WHAT THE TASK REQUIRES =
For each line below with the word "will", write out a copy.

(Saved data entries)
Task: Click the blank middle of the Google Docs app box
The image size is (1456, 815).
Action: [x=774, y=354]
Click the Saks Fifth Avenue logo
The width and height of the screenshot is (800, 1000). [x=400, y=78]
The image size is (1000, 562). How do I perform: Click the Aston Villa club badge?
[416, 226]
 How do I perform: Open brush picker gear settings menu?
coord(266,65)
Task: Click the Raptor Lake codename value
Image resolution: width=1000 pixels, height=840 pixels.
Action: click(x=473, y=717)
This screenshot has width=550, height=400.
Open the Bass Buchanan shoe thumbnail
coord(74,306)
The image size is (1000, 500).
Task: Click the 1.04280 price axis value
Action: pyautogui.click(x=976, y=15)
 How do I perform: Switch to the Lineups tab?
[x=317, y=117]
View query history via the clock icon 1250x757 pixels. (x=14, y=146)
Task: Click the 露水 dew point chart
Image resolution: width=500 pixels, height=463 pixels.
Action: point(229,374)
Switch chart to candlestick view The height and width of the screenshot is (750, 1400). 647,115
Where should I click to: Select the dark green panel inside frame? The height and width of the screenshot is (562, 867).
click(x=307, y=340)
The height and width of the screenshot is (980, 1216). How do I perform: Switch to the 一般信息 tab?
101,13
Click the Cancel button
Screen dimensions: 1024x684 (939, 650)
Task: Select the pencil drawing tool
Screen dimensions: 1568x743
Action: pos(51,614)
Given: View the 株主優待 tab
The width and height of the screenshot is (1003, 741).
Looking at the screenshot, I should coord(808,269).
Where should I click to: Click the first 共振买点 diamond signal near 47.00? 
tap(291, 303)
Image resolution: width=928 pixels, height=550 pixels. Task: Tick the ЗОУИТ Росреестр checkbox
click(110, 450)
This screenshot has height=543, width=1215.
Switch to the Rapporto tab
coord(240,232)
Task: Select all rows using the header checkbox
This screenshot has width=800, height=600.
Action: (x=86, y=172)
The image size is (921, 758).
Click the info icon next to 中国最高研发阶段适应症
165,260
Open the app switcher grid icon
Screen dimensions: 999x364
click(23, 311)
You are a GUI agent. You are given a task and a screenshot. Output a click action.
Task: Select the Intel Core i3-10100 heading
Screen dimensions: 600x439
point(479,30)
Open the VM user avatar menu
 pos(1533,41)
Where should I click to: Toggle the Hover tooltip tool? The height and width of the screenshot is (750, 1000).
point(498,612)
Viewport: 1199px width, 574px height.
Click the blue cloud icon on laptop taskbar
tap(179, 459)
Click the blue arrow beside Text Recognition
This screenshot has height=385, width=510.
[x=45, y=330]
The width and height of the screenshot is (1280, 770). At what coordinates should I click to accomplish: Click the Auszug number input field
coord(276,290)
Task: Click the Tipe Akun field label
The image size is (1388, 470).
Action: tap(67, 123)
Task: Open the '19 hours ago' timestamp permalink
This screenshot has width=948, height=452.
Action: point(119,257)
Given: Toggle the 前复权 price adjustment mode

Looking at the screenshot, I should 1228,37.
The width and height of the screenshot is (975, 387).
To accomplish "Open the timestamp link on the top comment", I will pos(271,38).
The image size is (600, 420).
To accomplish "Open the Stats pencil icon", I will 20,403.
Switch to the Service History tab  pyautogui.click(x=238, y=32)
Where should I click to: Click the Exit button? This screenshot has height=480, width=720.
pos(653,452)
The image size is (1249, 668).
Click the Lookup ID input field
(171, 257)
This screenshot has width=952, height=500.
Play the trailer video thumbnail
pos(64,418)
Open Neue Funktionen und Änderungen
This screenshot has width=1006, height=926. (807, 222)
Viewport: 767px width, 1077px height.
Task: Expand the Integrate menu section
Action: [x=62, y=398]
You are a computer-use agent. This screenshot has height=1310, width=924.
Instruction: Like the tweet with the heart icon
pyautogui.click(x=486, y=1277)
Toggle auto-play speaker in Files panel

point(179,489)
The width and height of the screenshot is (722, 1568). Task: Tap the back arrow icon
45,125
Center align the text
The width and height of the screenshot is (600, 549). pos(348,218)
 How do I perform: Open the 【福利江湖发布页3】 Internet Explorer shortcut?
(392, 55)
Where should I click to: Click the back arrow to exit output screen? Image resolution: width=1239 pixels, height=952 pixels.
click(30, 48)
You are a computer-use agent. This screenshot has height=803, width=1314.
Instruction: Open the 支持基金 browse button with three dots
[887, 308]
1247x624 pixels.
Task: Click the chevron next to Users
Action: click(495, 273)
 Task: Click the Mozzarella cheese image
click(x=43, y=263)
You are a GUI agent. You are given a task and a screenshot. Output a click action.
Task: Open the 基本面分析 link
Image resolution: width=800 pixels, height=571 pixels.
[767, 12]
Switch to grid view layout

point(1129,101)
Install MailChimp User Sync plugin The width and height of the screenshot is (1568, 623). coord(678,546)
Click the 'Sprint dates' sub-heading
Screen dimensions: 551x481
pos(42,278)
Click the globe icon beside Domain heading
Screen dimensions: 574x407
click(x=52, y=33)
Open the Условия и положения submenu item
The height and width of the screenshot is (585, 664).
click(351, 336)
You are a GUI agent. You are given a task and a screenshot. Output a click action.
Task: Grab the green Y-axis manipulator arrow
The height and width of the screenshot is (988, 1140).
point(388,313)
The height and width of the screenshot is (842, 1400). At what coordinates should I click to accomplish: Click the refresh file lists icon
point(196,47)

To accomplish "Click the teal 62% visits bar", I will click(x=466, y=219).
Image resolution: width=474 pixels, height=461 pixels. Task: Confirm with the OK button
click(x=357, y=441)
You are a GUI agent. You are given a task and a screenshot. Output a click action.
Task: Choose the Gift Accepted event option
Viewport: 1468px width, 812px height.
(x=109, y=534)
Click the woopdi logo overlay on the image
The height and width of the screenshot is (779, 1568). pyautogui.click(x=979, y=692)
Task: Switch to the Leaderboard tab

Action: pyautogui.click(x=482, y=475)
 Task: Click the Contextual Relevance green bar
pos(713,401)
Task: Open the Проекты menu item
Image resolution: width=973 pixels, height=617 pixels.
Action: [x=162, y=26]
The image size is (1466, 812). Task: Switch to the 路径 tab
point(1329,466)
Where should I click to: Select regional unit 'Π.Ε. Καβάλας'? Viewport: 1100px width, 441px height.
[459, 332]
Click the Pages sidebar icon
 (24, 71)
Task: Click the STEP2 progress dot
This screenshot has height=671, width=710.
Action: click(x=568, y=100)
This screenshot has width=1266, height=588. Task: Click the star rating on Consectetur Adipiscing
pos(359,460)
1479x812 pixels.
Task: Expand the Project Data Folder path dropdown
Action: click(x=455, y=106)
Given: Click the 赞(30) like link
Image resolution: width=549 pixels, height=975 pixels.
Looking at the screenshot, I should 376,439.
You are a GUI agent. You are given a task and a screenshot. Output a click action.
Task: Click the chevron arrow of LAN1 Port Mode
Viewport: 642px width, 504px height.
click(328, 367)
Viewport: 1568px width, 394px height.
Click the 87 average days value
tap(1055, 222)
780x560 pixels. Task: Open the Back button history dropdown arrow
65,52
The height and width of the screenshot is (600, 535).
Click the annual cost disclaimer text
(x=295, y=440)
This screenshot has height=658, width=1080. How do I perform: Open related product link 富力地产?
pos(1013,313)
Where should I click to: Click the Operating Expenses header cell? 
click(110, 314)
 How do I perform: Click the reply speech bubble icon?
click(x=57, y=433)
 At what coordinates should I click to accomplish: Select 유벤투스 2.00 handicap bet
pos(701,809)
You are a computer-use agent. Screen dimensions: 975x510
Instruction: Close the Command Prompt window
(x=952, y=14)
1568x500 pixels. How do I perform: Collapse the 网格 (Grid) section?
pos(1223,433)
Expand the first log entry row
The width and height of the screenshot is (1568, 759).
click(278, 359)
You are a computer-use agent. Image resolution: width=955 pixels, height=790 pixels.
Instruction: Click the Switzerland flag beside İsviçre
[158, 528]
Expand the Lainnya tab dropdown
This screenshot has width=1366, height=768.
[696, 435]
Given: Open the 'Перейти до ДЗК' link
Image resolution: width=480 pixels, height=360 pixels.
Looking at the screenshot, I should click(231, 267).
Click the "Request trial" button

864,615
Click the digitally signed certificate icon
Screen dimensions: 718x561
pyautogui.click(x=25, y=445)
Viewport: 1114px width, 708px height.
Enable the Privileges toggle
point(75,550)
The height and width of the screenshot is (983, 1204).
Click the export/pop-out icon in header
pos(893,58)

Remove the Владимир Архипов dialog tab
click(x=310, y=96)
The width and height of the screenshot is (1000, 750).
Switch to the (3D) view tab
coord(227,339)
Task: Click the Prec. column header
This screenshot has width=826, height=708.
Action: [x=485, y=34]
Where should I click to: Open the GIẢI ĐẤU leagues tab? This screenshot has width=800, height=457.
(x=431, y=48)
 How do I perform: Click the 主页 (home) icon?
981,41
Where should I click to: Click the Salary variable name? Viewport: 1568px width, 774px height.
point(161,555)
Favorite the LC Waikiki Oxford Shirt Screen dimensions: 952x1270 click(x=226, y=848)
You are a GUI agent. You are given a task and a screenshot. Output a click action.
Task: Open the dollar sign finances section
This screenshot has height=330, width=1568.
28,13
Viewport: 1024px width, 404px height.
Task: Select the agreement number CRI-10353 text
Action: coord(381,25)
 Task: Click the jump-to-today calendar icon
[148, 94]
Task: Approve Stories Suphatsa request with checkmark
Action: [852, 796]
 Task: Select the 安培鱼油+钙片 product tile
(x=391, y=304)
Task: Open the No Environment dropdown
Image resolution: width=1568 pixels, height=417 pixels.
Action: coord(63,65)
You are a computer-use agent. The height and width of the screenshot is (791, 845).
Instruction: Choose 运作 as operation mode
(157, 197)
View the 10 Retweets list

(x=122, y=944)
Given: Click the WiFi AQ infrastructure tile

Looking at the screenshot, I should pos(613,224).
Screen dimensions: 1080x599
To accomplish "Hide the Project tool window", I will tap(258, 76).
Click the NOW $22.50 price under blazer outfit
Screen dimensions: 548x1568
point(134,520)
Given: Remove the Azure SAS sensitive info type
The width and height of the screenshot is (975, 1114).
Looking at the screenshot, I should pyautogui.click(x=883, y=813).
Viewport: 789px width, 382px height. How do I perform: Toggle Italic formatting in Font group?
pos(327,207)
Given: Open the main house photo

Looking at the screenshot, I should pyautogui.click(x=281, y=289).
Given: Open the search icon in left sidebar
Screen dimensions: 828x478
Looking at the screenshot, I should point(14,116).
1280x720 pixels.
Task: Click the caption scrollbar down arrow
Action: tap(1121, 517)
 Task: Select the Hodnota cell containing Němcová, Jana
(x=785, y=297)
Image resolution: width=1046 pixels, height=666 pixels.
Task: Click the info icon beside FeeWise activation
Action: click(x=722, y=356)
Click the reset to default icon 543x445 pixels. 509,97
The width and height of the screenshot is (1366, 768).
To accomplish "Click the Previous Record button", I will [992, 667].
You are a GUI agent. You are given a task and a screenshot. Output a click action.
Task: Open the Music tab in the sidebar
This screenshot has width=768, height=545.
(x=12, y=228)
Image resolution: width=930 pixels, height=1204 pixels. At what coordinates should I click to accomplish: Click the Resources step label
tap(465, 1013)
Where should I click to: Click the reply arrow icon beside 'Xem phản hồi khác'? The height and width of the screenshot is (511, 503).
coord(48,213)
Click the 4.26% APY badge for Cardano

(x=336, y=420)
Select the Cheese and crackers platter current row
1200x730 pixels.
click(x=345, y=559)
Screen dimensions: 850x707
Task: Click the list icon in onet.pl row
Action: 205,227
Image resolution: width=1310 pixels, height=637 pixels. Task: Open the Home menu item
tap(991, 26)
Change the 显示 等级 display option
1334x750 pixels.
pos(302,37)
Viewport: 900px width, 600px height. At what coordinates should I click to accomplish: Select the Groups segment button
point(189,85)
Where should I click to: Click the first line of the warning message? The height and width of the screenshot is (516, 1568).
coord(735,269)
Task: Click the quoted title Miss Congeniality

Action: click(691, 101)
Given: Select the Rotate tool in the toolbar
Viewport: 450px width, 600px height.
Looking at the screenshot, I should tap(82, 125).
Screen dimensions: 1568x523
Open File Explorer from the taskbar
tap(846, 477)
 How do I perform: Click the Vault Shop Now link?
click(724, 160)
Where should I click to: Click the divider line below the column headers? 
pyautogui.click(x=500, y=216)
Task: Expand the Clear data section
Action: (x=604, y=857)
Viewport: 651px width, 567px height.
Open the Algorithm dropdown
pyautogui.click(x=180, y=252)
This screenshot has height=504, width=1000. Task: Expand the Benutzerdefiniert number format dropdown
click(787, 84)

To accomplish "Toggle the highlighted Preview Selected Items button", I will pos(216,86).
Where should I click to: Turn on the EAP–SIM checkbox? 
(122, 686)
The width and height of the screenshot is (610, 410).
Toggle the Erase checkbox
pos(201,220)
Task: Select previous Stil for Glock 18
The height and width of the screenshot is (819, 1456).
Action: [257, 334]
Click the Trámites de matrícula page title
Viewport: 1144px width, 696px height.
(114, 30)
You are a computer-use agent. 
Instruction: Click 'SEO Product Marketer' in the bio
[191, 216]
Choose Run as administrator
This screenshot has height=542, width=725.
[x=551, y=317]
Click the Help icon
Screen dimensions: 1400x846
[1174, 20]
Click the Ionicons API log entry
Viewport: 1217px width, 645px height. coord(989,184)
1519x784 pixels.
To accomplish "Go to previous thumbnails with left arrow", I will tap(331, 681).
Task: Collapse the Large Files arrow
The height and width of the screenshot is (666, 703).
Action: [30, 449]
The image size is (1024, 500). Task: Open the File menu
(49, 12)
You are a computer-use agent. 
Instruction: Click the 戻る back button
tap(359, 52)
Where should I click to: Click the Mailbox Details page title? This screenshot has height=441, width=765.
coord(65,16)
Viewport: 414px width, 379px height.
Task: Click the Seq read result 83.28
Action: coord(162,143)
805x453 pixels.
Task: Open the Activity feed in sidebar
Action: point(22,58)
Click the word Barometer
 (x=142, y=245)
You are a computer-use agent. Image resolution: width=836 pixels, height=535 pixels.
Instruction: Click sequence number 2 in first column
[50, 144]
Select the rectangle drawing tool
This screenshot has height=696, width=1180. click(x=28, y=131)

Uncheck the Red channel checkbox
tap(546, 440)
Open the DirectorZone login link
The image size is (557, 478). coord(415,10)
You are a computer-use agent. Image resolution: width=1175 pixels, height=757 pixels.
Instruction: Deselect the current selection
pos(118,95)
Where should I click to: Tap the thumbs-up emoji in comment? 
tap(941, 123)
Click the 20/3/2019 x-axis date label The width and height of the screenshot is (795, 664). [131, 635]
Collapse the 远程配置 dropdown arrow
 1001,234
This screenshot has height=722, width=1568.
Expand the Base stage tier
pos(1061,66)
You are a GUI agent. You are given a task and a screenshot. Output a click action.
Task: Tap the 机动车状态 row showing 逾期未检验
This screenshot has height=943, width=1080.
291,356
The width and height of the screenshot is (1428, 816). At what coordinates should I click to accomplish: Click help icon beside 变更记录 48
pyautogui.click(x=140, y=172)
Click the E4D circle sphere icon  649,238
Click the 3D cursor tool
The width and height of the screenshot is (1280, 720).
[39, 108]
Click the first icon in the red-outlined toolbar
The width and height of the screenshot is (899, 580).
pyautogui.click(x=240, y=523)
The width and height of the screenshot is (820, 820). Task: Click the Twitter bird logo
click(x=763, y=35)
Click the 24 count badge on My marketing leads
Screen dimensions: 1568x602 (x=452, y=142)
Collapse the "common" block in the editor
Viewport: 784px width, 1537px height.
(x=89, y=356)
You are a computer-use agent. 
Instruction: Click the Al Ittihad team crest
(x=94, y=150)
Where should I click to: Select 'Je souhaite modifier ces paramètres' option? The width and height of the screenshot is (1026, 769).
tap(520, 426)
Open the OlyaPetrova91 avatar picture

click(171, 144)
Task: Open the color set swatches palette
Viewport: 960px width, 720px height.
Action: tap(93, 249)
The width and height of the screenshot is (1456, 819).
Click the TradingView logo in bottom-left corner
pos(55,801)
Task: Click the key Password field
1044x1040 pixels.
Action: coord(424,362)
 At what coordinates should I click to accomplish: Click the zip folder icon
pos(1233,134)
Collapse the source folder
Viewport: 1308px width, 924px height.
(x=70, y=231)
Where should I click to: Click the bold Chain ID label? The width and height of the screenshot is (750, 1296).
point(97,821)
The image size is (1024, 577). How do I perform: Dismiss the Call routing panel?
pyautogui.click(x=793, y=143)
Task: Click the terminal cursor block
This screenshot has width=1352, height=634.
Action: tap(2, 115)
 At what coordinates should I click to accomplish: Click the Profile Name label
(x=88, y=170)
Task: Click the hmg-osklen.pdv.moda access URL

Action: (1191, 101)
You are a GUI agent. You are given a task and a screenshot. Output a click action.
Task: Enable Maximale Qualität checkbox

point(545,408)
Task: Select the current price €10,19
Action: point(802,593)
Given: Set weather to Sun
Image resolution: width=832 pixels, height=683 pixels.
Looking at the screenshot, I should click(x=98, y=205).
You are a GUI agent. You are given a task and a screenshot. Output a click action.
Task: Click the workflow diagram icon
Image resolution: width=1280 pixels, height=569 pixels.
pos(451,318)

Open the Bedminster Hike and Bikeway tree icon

YOUR RESPONSE =
To accomplish "Open the timestamp link on the top comment", I will pos(271,38).
To accomplish "Open the Stats pencil icon", I will 20,403.
To accomplish "Click the teal 62% visits bar", I will click(x=466, y=219).
To accomplish "Hide the Project tool window", I will tap(258, 76).
To accomplish "Click the Previous Record button", I will [992, 667].
To accomplish "Toggle the highlighted Preview Selected Items button", I will pos(216,86).
To accomplish "Go to previous thumbnails with left arrow", I will tap(331, 681).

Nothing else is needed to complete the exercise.